● STATED PROBLEM
Can you render every line of the records below as a Markdown table with two columns, Row for a running line number and Text for the line itself, omitting any blank lines?
— begin RECORDS FOR THIS EXERCISE —
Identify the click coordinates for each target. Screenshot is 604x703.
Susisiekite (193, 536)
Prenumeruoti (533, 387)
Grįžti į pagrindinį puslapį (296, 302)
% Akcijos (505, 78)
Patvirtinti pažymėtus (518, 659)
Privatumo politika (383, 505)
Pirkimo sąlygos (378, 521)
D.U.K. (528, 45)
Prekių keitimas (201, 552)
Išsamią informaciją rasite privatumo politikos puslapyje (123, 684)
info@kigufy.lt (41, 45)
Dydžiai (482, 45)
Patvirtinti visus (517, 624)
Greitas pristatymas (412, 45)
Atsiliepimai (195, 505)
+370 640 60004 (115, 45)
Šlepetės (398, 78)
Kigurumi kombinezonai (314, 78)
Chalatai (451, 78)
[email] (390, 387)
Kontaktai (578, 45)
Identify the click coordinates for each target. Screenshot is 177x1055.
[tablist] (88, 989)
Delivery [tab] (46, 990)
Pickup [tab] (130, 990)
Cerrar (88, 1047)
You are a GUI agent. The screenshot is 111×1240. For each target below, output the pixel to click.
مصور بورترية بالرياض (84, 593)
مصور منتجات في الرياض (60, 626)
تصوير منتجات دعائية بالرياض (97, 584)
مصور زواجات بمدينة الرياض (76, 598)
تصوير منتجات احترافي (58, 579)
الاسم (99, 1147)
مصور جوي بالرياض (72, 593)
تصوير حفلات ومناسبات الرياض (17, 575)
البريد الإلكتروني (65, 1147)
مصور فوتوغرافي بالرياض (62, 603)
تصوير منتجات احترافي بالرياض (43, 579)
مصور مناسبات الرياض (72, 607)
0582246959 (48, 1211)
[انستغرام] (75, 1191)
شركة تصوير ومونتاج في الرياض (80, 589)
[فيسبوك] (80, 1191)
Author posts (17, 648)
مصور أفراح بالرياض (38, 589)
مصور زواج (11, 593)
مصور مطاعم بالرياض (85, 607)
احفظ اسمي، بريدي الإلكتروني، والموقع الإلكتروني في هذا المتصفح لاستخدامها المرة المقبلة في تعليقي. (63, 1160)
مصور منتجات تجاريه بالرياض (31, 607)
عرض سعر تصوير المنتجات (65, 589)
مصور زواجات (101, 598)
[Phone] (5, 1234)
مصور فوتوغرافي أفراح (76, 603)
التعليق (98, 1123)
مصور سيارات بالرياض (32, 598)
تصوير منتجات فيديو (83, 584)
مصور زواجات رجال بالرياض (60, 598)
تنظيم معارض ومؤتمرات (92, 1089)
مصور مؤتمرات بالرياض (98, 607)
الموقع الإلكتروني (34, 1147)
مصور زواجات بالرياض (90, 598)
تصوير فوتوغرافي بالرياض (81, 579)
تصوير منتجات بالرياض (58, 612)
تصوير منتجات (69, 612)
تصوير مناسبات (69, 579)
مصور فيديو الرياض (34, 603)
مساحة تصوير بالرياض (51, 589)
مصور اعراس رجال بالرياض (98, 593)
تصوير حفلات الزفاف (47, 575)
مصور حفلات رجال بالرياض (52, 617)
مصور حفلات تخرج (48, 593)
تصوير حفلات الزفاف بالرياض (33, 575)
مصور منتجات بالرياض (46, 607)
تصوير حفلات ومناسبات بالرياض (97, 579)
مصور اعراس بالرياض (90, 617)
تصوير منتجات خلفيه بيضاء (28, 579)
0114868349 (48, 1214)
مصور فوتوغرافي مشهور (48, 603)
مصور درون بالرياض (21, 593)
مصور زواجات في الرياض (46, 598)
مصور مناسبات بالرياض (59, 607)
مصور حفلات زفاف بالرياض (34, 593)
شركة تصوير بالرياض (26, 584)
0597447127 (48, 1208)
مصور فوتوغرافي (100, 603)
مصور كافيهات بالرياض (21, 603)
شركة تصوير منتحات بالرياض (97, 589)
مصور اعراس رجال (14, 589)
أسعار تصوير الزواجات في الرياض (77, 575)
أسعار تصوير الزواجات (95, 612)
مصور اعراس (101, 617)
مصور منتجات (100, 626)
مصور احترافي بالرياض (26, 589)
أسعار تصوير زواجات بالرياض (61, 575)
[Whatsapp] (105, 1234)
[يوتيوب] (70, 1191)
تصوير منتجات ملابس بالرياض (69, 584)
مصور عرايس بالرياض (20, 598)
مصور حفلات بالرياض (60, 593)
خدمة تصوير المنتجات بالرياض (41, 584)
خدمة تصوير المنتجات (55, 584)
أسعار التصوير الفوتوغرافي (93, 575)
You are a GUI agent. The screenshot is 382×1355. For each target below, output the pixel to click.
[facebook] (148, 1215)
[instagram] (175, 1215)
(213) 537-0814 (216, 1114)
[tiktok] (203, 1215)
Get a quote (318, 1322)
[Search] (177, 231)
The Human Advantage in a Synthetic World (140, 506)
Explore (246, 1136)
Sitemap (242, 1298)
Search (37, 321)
— end RECORDS FOR THIS EXERCISE —
● CORRECT RESULT
| Row | Text |
|---|---|
| 1 | Identify the click coordinates for each target. Screenshot is 604x703. |
| 2 | Susisiekite (193, 536) |
| 3 | Prenumeruoti (533, 387) |
| 4 | Grįžti į pagrindinį puslapį (296, 302) |
| 5 | % Akcijos (505, 78) |
| 6 | Patvirtinti pažymėtus (518, 659) |
| 7 | Privatumo politika (383, 505) |
| 8 | Pirkimo sąlygos (378, 521) |
| 9 | D.U.K. (528, 45) |
| 10 | Prekių keitimas (201, 552) |
| 11 | Išsamią informaciją rasite privatumo politikos puslapyje (123, 684) |
| 12 | info@kigufy.lt (41, 45) |
| 13 | Dydžiai (482, 45) |
| 14 | Patvirtinti visus (517, 624) |
| 15 | Greitas pristatymas (412, 45) |
| 16 | Atsiliepimai (195, 505) |
| 17 | +370 640 60004 (115, 45) |
| 18 | Šlepetės (398, 78) |
| 19 | Kigurumi kombinezonai (314, 78) |
| 20 | Chalatai (451, 78) |
| 21 | [email] (390, 387) |
| 22 | Kontaktai (578, 45) |
| 23 | Identify the click coordinates for each target. Screenshot is 177x1055. |
| 24 | [tablist] (88, 989) |
| 25 | Delivery [tab] (46, 990) |
| 26 | Pickup [tab] (130, 990) |
| 27 | Cerrar (88, 1047) |
| 28 | You are a GUI agent. The screenshot is 111×1240. For each target below, output the pixel to click. |
| 29 | مصور بورترية بالرياض (84, 593) |
| 30 | مصور منتجات في الرياض (60, 626) |
| 31 | تصوير منتجات دعائية بالرياض (97, 584) |
| 32 | مصور زواجات بمدينة الرياض (76, 598) |
| 33 | تصوير منتجات احترافي (58, 579) |
| 34 | الاسم (99, 1147) |
| 35 | مصور جوي بالرياض (72, 593) |
| 36 | تصوير حفلات ومناسبات الرياض (17, 575) |
| 37 | البريد الإلكتروني (65, 1147) |
| 38 | مصور فوتوغرافي بالرياض (62, 603) |
| 39 | تصوير منتجات احترافي بالرياض (43, 579) |
| 40 | مصور مناسبات الرياض (72, 607) |
| 41 | 0582246959 (48, 1211) |
| 42 | [انستغرام] (75, 1191) |
| 43 | شركة تصوير ومونتاج في الرياض (80, 589) |
| 44 | [فيسبوك] (80, 1191) |
| 45 | Author posts (17, 648) |
| 46 | مصور أفراح بالرياض (38, 589) |
| 47 | مصور زواج (11, 593) |
| 48 | مصور مطاعم بالرياض (85, 607) |
| 49 | احفظ اسمي، بريدي الإلكتروني، والموقع الإلكتروني في هذا المتصفح لاستخدامها المرة المقبلة في تعليقي. (63, 1160) |
| 50 | مصور منتجات تجاريه بالرياض (31, 607) |
| 51 | عرض سعر تصوير المنتجات (65, 589) |
| 52 | مصور زواجات (101, 598) |
| 53 | [Phone] (5, 1234) |
| 54 | مصور فوتوغرافي أفراح (76, 603) |
| 55 | التعليق (98, 1123) |
| 56 | مصور سيارات بالرياض (32, 598) |
| 57 | تصوير منتجات فيديو (83, 584) |
| 58 | مصور زواجات رجال بالرياض (60, 598) |
| 59 | تنظيم معارض ومؤتمرات (92, 1089) |
| 60 | مصور مؤتمرات بالرياض (98, 607) |
| 61 | الموقع الإلكتروني (34, 1147) |
| 62 | مصور زواجات بالرياض (90, 598) |
| 63 | تصوير فوتوغرافي بالرياض (81, 579) |
| 64 | تصوير منتجات بالرياض (58, 612) |
| 65 | تصوير منتجات (69, 612) |
| 66 | تصوير مناسبات (69, 579) |
| 67 | مصور فيديو الرياض (34, 603) |
| 68 | مساحة تصوير بالرياض (51, 589) |
| 69 | مصور اعراس رجال بالرياض (98, 593) |
| 70 | تصوير حفلات الزفاف (47, 575) |
| 71 | مصور حفلات رجال بالرياض (52, 617) |
| 72 | مصور حفلات تخرج (48, 593) |
| 73 | تصوير حفلات الزفاف بالرياض (33, 575) |
| 74 | مصور منتجات بالرياض (46, 607) |
| 75 | تصوير حفلات ومناسبات بالرياض (97, 579) |
| 76 | مصور اعراس بالرياض (90, 617) |
| 77 | تصوير منتجات خلفيه بيضاء (28, 579) |
| 78 | 0114868349 (48, 1214) |
| 79 | مصور فوتوغرافي مشهور (48, 603) |
| 80 | مصور درون بالرياض (21, 593) |
| 81 | مصور زواجات في الرياض (46, 598) |
| 82 | مصور مناسبات بالرياض (59, 607) |
| 83 | مصور حفلات زفاف بالرياض (34, 593) |
| 84 | شركة تصوير بالرياض (26, 584) |
| 85 | 0597447127 (48, 1208) |
| 86 | مصور فوتوغرافي (100, 603) |
| 87 | مصور كافيهات بالرياض (21, 603) |
| 88 | شركة تصوير منتحات بالرياض (97, 589) |
| 89 | مصور اعراس رجال (14, 589) |
| 90 | أسعار تصوير الزواجات في الرياض (77, 575) |
| 91 | أسعار تصوير الزواجات (95, 612) |
| 92 | مصور اعراس (101, 617) |
| 93 | مصور منتجات (100, 626) |
| 94 | مصور احترافي بالرياض (26, 589) |
| 95 | أسعار تصوير زواجات بالرياض (61, 575) |
| 96 | [Whatsapp] (105, 1234) |
| 97 | [يوتيوب] (70, 1191) |
| 98 | تصوير منتجات ملابس بالرياض (69, 584) |
| 99 | مصور عرايس بالرياض (20, 598) |
| 100 | مصور حفلات بالرياض (60, 593) |
| 101 | خدمة تصوير المنتجات بالرياض (41, 584) |
| 102 | خدمة تصوير المنتجات (55, 584) |
| 103 | أسعار التصوير الفوتوغرافي (93, 575) |
| 104 | You are a GUI agent. The screenshot is 382×1355. For each target below, output the pixel to click. |
| 105 | [facebook] (148, 1215) |
| 106 | [instagram] (175, 1215) |
| 107 | (213) 537-0814 (216, 1114) |
| 108 | [tiktok] (203, 1215) |
| 109 | Get a quote (318, 1322) |
| 110 | [Search] (177, 231) |
| 111 | The Human Advantage in a Synthetic World (140, 506) |
| 112 | Explore (246, 1136) |
| 113 | Sitemap (242, 1298) |
| 114 | Search (37, 321) |